Post by: TheYachtMarket News
03 July 2009

More fuel efficient and environmentally friendly outboards are coming on to the market all the time.

Honda has taken a very successful engine, the BF50, and put it through an environmental make-over. They wanted a lighter unit, better mid-range efficiency and a throttle second to none when opened at the top end.

BLAST

Honda’s research and development experts took the proven 3-cylinder 808cc (49.3cu in) block, and tweaked it with a combination of lighter components and sophisticated software. The Boosted Low Speed Torque (BLAST) software programmed is designed to eke out the fuel without compromising performance. It uses an oxygen sensor to enrich the fuel mixture to get the boat on the plane, and then makes it leaner again when you’re settled at cruising speed – which is where these types of engines spend most of their time. Combining with BLAST is EcoMo, an engine management system using complex electronics with which Honda hopes to save 22% of fuel compared to the earlier BF50 model.

Streamlining

The lower gear assembly is much thinner so as to minimise drag, although the gear ratios and the prop size remain unchanged. There is a modified anti-cavitation plate, designed to ease the flow of water past the leg, and lightweight plastic manifolds have been used to help make the BF50 the lightest in its class. It ranges from 205lb through to 215lb depending on the configuration.

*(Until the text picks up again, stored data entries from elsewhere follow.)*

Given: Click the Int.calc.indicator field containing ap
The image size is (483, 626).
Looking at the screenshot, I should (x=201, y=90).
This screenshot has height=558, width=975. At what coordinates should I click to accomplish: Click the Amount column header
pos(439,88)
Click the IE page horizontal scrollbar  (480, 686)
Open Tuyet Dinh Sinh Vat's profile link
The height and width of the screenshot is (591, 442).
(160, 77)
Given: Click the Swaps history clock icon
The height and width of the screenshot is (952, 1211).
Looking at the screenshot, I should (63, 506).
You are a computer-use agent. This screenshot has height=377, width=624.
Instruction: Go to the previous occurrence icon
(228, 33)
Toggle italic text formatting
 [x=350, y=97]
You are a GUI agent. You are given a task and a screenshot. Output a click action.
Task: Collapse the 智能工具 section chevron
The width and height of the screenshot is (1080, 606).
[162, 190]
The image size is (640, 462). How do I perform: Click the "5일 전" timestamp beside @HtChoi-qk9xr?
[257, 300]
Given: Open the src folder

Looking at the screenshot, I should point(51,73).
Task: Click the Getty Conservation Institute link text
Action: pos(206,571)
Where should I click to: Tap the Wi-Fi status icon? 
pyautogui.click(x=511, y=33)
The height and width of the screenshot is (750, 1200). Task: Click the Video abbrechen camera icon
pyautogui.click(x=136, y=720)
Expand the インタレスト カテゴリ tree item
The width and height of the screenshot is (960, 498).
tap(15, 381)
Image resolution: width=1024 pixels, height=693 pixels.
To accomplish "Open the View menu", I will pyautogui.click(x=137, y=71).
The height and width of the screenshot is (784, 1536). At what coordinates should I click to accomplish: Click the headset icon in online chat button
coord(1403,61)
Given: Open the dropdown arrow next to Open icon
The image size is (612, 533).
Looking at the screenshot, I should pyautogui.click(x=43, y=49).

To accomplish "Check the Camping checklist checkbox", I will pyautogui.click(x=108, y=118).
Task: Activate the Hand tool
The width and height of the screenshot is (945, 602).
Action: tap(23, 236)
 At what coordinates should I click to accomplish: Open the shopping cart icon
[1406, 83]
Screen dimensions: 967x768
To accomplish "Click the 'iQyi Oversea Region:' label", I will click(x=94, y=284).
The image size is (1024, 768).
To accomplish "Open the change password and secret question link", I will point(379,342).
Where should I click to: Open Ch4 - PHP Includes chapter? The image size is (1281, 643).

Sitting on top of the machine is a beast of an alternator, mainly as a response to American demands. Fishfinders and beer chillers are very popular with American fishermen, and with 44 million boat-anglers in the United States manufacturers want to supply enough electrical power to keep them happy. Using a bi-polar system has a larger-coil, the alternator pumps out 17A, getting on for twice as many and its predecessor.

On the water

The BF50, and its detuned sister the BF40 (same engine, lower spec for European tax reasons) can be supplied either tiller-or wheel steered. On the tiller version the handles are centred, and have been made longer, with all the control falling easily to the fingers. Friction locks prevent throttle slippage, and there are two shaft lengths available on the BF50 of 20 or 25 inches.

Weight savings

The engine is slightly noisier than other similar 4-strokes when opened up. This may be as a result of making weight savings in some components. Density does dampen noise, but it’s a small price to pay for a potential saving of a fifth of your fuel bill every season. The offset crankshaft leading to compact size allows the engine to suit most powerboats in the 14 to 20 foot size range, and is especially suited to open dories and small RIBs. Being a 4-stroke, it can happily idle away all day, so would also be well suited to larger rivercraft.

The future of outboards

Honda seem to be keen to address environmental issues, with an engine that easily meets the California Air Resources Board 2008 emissions regulations (the world’s strictest). And should you wish to dispose of your BF50, it’s 93.6% recyclable.